Lam and Tyburski, along with colleagues, developed a disposable color-based screening test for anemia. This test is used for the determination of hemoglobin level and estimation of hematocrit percentage in whole blood. Each test requires less than half a drop of blood from a finger stick, making it considerably more practical for home use. Blood is collected from the finger stick into a small round device containing a proprietary mix of reagents that react with hemoglobin present in the sample, eliciting a color change. After mixing and waiting for two minutes, the resulting color correlates to the patient’s hemoglobin level. In 2017, Sanguina, Emory’s licensee, received 510(k) market clearance from the FDA, and in 2018 plans to launch the product for consumer sale.


Emory University’s Office of Technology Transfer has more than 30 years of success in guiding scientific discoveries from the laboratory into the marketplace. Emory currently manages more than 1,500 technologies disclosed by its scientists and physicians. This has led to the formation of 82 new companies and the introduction of more than 46 new products into the marketplace, some of which, like the discovery of several HIV drugs, have had major health and societal impact.

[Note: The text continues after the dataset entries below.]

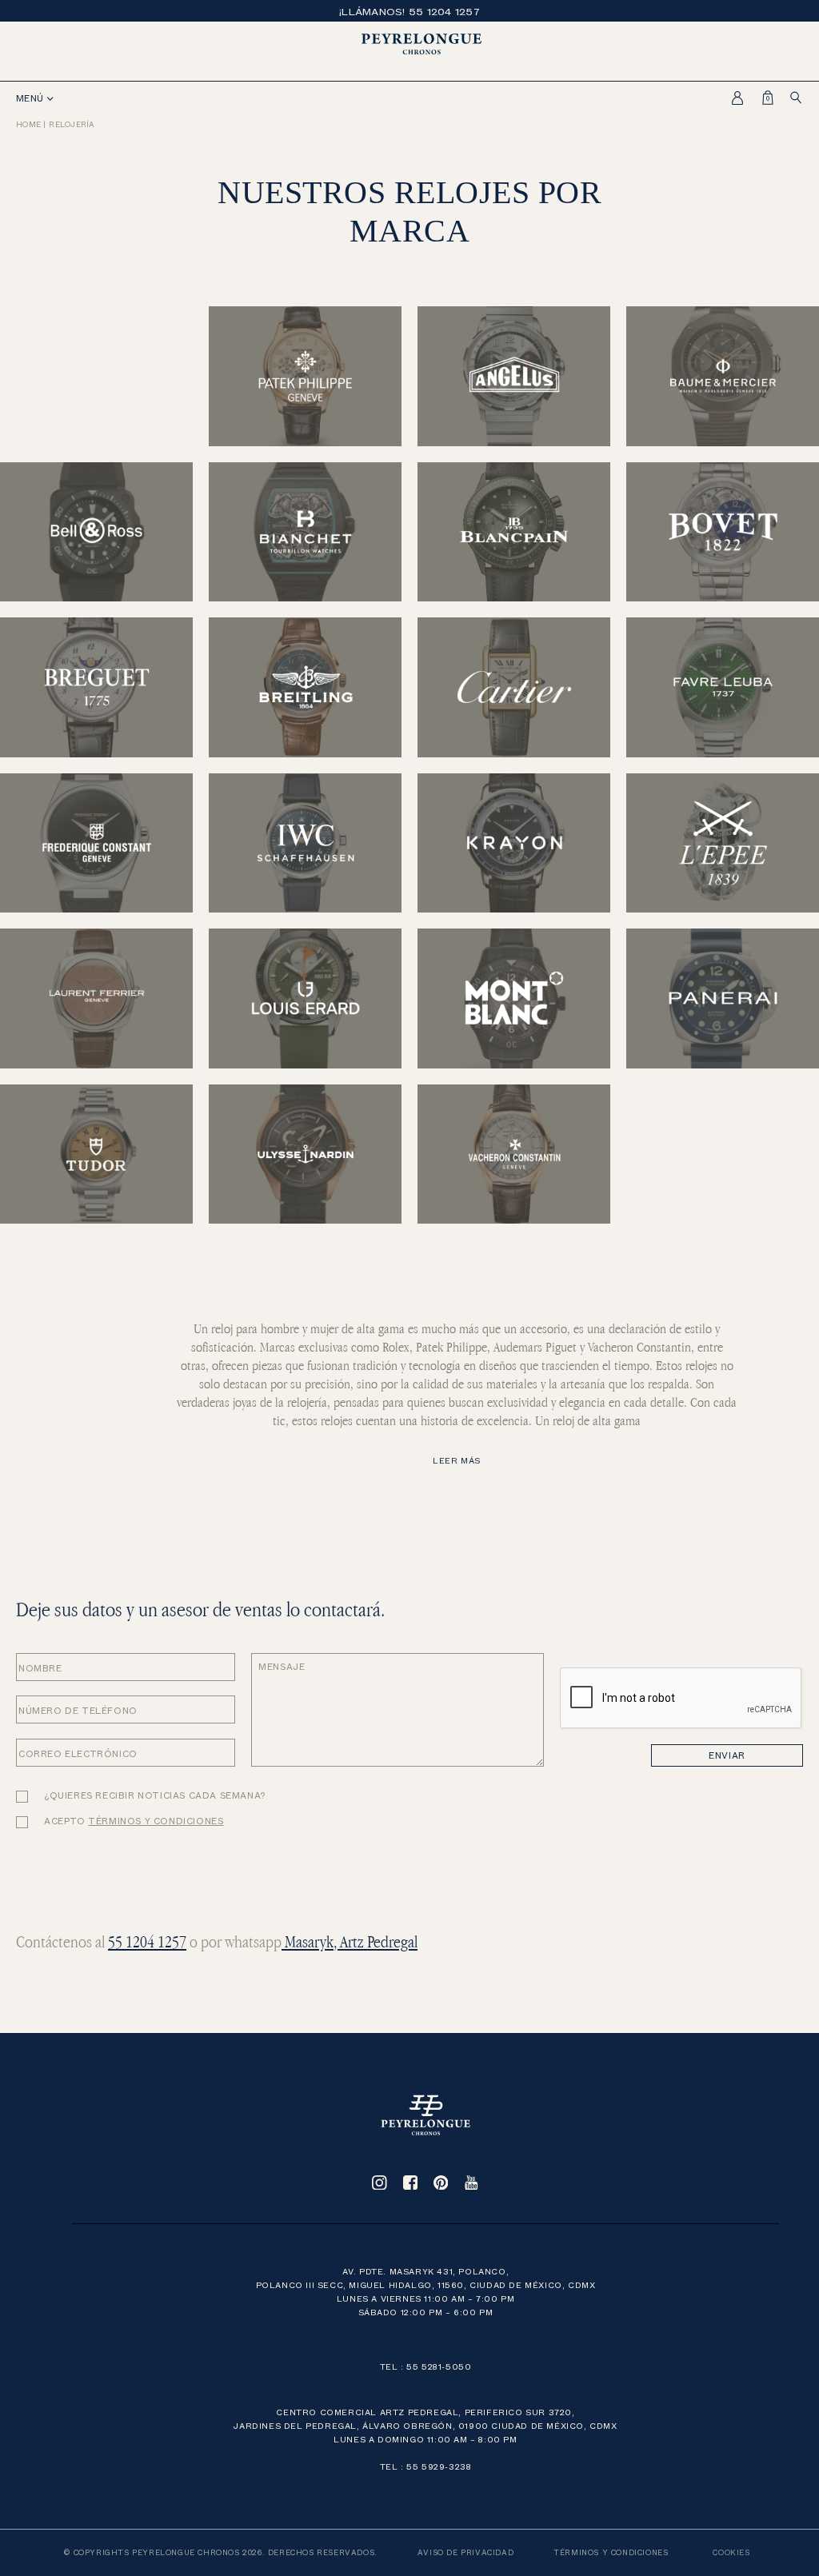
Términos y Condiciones (610, 2552)
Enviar (727, 1755)
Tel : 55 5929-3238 (426, 2466)
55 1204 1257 (147, 1941)
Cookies (731, 2552)
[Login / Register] (733, 97)
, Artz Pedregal (375, 1941)
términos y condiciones (155, 1821)
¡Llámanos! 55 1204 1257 (409, 11)
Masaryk (308, 1941)
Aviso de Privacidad (465, 2552)
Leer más (457, 1460)
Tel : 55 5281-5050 (426, 2366)
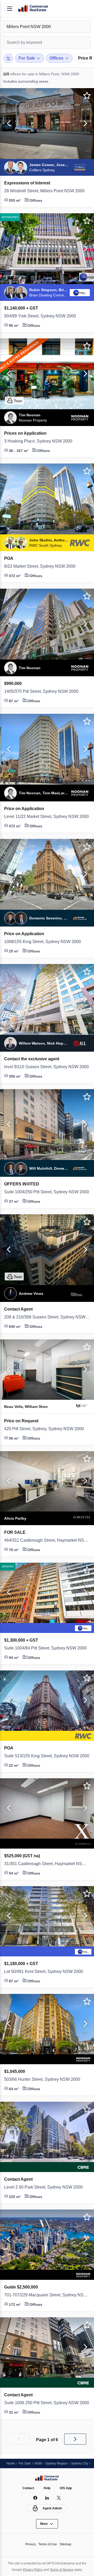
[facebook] (35, 2497)
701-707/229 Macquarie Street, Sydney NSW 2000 (47, 2295)
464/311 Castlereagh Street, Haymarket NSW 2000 (47, 1540)
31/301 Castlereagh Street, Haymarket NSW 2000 (47, 1863)
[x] (59, 2497)
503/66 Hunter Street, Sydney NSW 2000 (46, 2079)
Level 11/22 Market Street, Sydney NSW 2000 (47, 816)
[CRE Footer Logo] (47, 2478)
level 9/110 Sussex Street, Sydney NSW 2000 (47, 1066)
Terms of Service (62, 2570)
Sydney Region (59, 2463)
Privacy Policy (31, 2570)
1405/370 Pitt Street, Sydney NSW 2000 (45, 691)
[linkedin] (47, 2497)
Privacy (29, 2544)
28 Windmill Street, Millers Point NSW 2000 (47, 191)
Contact (27, 2488)
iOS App (66, 2488)
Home (11, 2463)
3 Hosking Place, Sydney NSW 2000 (40, 441)
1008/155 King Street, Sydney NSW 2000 (45, 941)
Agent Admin (52, 2508)
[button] (8, 124)
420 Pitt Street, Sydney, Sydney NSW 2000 (47, 1428)
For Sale (26, 2463)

Emory startups have received $1 billion in private investment capital, $314 million in public investment capital, and $13.5 billion from mergers and acquisitions. Emory has filed 4,709 patent applications and been issued 514 U.S. patents and patents in 85 countries since FY1997. Emory has executed more than 750 license agreements with industry, resulting in more than $860 million in licensing revenue, creating additional funding for new and ongoing research.